In September, interbank credit markets flashed a quick and brief warning that something was up… and Janet folded. Three months later and following The Fed’s oddly-timed rate-hike, interbank counterparty risk – as proxied by the TED-Spread – has spiked over 45% in 2 days, the most since Sept 2008 (Lehman).

The TED Spread is the difference between the interest rates on interbank loans and on short-term U.S. government debt and as such offers a proxy for how banks themselves perceive the relative creditworthiness of the financial system. The last time TED spread was surging to this level was late 2011, as Europe’s crises was exploding.

Which makes one wonder whether the Fed rate hike was – as we detailed here –an implicit bailout for foreign (read European) banks?

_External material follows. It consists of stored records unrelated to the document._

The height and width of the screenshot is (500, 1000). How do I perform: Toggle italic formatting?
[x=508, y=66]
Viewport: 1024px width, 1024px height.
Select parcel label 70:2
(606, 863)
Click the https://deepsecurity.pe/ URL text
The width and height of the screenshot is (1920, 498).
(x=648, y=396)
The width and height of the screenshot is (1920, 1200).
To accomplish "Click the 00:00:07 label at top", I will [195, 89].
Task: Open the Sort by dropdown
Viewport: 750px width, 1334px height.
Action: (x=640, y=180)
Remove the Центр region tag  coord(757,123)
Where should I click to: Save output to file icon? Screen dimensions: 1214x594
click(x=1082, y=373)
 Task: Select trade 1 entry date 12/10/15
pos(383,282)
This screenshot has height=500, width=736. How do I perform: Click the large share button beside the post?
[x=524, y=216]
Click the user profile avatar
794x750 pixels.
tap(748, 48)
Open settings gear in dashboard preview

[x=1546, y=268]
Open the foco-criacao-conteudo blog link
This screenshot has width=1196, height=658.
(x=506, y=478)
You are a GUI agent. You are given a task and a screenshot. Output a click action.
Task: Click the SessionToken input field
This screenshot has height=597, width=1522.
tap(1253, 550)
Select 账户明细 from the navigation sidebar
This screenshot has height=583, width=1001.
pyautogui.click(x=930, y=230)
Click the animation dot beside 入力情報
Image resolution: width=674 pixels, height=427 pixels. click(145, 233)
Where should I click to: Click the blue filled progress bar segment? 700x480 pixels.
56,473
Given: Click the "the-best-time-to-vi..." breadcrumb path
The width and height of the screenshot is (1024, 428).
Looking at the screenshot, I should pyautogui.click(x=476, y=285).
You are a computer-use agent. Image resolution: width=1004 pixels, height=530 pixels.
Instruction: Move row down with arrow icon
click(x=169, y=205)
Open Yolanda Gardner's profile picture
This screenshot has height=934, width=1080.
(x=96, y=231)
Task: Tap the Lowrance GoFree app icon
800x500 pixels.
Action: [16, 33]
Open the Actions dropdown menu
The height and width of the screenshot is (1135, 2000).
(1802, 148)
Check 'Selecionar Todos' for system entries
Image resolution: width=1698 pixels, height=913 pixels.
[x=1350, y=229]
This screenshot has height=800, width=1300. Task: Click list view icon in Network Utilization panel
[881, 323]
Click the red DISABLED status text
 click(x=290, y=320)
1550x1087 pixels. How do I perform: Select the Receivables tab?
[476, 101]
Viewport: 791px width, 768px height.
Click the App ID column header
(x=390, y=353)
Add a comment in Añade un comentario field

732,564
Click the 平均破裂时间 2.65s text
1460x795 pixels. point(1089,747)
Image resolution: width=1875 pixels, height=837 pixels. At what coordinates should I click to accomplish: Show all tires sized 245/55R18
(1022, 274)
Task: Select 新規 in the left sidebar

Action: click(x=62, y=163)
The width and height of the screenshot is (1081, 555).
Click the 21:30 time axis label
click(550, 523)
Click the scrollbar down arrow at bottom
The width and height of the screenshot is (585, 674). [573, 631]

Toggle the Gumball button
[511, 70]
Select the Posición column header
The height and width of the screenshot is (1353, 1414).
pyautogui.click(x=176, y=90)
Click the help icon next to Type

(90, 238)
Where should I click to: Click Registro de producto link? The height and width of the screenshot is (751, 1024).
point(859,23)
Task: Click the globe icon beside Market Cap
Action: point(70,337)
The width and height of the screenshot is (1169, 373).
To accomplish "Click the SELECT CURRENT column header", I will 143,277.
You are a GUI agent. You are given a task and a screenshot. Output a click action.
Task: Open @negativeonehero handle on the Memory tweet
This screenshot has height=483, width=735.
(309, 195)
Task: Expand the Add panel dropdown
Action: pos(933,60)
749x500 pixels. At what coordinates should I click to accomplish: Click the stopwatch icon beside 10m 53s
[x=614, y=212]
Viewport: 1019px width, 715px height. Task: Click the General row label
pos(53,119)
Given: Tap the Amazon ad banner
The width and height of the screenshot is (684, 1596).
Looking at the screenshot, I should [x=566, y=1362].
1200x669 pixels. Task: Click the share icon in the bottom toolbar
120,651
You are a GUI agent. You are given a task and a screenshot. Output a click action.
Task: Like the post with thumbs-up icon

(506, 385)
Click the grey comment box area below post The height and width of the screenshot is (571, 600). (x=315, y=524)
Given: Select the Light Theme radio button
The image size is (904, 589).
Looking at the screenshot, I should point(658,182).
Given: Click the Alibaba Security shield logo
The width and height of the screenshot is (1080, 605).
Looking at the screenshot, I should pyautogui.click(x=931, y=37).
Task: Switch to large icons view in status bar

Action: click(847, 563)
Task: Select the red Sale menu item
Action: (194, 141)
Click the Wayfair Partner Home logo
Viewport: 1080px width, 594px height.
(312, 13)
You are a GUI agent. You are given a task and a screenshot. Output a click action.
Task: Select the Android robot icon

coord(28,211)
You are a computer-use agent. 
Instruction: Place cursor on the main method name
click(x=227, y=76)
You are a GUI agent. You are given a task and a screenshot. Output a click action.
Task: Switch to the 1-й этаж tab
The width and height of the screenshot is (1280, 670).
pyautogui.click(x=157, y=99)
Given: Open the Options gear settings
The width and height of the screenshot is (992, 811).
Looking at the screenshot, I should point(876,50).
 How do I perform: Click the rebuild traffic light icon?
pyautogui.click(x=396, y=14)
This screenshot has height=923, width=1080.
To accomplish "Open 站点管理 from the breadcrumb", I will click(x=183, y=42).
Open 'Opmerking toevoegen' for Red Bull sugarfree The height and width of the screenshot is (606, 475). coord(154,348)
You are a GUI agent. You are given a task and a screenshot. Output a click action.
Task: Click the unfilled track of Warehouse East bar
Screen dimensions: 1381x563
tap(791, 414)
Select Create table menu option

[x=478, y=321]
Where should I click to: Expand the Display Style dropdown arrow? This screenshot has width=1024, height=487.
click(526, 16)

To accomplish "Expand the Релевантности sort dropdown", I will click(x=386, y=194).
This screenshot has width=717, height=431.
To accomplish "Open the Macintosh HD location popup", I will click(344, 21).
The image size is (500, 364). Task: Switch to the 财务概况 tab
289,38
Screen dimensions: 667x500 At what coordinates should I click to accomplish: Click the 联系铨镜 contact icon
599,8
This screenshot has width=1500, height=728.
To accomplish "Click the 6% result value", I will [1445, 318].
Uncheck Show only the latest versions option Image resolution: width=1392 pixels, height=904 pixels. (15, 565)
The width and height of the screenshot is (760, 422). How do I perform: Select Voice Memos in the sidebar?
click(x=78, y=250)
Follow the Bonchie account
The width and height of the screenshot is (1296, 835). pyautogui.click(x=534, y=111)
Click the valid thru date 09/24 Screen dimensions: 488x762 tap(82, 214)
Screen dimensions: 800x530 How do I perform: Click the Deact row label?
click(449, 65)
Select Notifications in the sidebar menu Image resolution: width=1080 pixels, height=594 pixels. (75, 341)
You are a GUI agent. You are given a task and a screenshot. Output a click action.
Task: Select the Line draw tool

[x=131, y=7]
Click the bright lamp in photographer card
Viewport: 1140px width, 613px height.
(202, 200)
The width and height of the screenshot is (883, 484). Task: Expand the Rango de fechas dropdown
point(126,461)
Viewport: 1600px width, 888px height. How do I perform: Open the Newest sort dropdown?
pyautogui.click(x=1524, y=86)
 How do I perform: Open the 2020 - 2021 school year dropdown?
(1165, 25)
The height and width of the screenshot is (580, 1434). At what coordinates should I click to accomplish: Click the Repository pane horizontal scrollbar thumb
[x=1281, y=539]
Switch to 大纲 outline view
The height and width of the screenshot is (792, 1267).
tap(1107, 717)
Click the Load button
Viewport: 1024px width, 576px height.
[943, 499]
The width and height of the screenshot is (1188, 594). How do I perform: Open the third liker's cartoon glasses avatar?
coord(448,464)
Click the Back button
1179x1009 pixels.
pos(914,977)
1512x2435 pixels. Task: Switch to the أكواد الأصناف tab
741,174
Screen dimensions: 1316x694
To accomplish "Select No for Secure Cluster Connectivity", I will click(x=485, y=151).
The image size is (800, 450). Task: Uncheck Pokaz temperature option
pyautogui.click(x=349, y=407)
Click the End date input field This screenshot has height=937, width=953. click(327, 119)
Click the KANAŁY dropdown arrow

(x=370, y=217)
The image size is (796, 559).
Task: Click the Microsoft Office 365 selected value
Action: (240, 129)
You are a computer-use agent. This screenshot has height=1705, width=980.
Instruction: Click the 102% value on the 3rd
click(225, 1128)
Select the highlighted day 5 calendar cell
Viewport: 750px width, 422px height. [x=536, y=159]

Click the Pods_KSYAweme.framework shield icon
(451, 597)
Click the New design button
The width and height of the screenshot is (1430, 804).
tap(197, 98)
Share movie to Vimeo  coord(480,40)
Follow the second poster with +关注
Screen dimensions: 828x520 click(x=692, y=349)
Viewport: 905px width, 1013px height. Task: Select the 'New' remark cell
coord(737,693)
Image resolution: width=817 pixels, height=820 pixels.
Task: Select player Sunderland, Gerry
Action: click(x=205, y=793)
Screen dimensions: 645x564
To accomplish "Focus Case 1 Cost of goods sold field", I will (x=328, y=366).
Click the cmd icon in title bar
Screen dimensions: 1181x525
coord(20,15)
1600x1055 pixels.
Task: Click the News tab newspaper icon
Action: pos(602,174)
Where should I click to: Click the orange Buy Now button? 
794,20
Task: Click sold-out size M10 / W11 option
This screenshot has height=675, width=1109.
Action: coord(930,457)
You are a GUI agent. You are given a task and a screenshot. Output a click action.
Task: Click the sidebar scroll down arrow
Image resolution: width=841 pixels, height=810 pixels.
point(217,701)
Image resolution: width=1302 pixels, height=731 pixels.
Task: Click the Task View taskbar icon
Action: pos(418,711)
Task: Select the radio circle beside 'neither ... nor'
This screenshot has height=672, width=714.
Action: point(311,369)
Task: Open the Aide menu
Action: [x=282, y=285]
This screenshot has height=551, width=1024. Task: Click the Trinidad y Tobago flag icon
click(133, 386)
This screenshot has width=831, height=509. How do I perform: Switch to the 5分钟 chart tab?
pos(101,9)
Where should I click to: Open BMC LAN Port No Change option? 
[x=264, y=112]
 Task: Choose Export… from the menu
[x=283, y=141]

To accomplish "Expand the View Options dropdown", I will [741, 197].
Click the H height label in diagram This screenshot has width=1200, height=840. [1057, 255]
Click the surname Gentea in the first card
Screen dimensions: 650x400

But the pace of increase is extremely worrisome historically.

(h/t Brendan Ferro)

The Fed just hiked into this massive two-week surge in TED spreads; as opposed cutting by 75 bps in 2008 and unleashing more QE at Jackson Hole in 2011!  That hike seems akin to what happened in Sep-08 when Lehman went Bankrupt.

US financials credit risk continues to push wider (with stocks remaining cognitively dissonant for now).

Charts: Bloomberg

With the Fed’s own National Activity Index tumbling, its own Financial Stress Index soaring, and now major concerns about the US financial system’s stability looming, one has to ask, how long before Janet unleashes the next QE?